I actually had my arms measured by a "perometer" prior to surgery. Afterwards, they were measured at each follow-up visit to monitor for signs of lymphedema (LE) as a part of a clinical trial. This is a completely non-invasive test:

http://www.massgeneral.org/cancer/news/multimedia....

If your wife has not yet had baseline measurements of her arms, she should inquire about it. This can be helpful for monitoring/comparison purposes. Early identification and treatment is very important, should LE develop.

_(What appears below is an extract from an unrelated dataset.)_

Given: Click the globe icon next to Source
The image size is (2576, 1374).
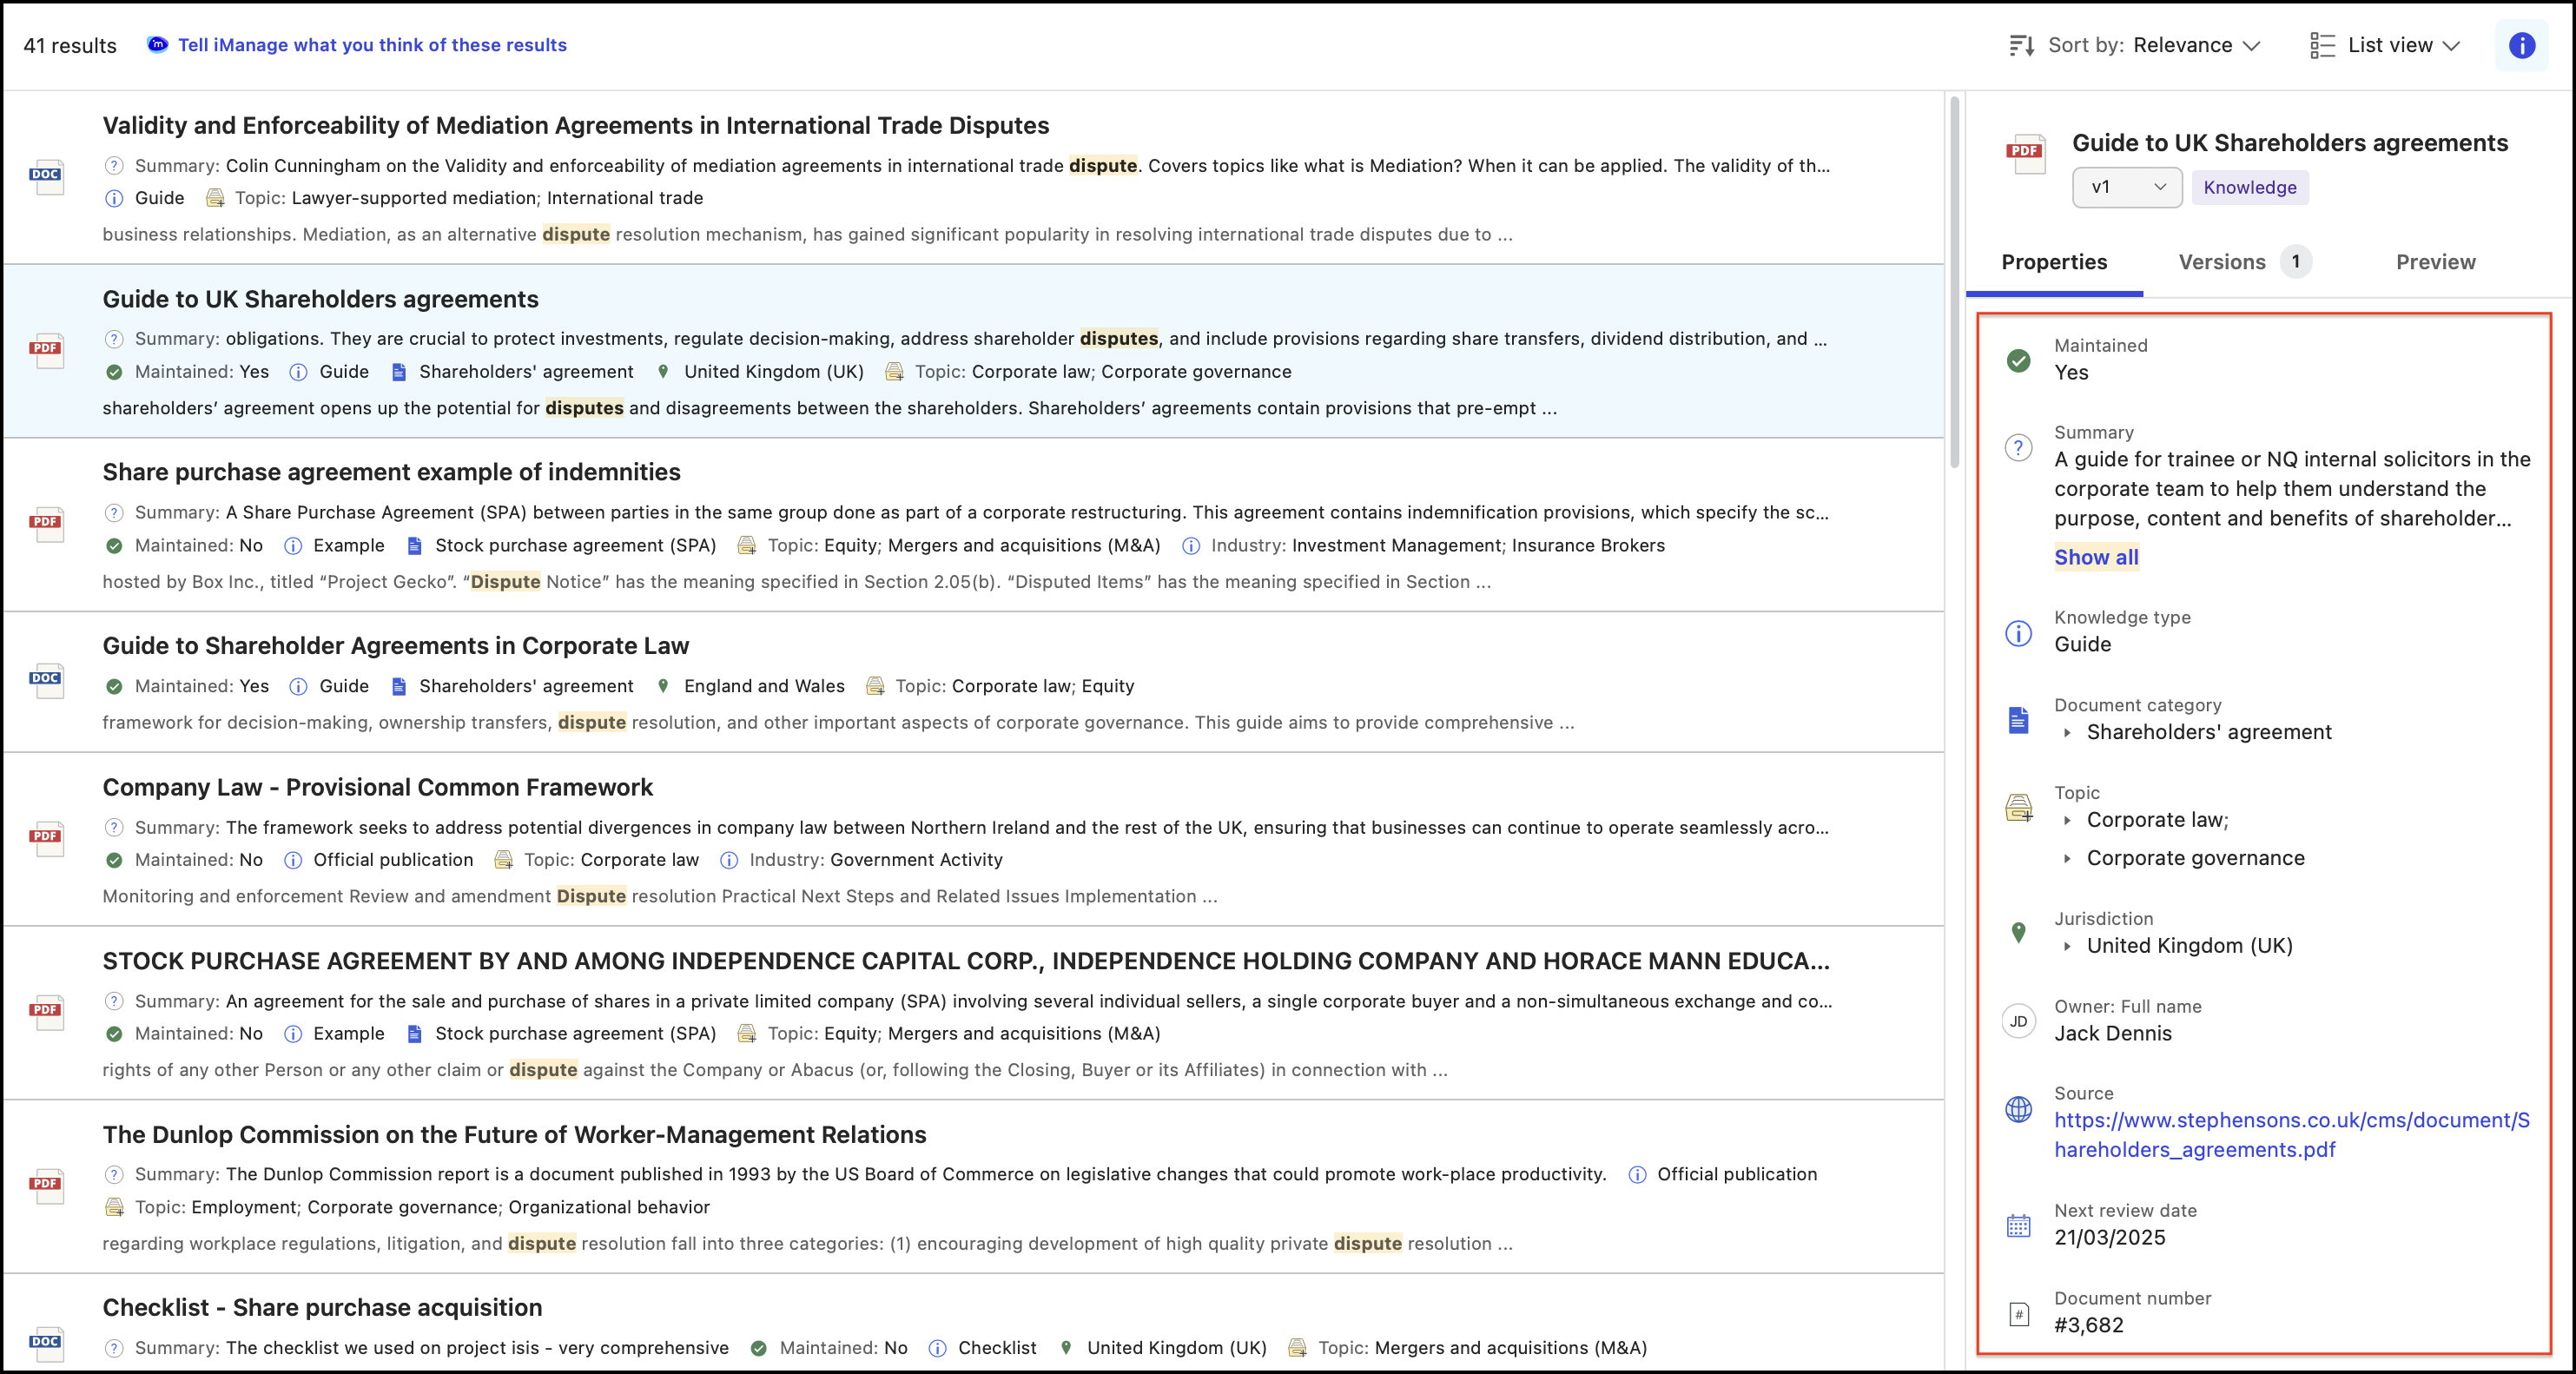Looking at the screenshot, I should 2018,1109.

Others in the threads have recommended asking for a referral to a certified lymphedema therapist (CLT). Because of range of motion problems and axillary cording, I sought a physical therapist (PT) with experience treating breast cancer patients and found an excellent PT, CLT-LANA.

BarredOwl

soscaredhubby

I wanted to check back in with this thread and thank you for all of your advice. We do have a LE certified physical therapist. She has been great but wants to see my wife weekly and we aren't able to do that during chemo as well. Unfortunately, my wife has developed cording on her left side, we are still hoping to avoid LE, but have heard that cording isn't a good sign. Does anyone know anything else we can do? We are trying to be careful.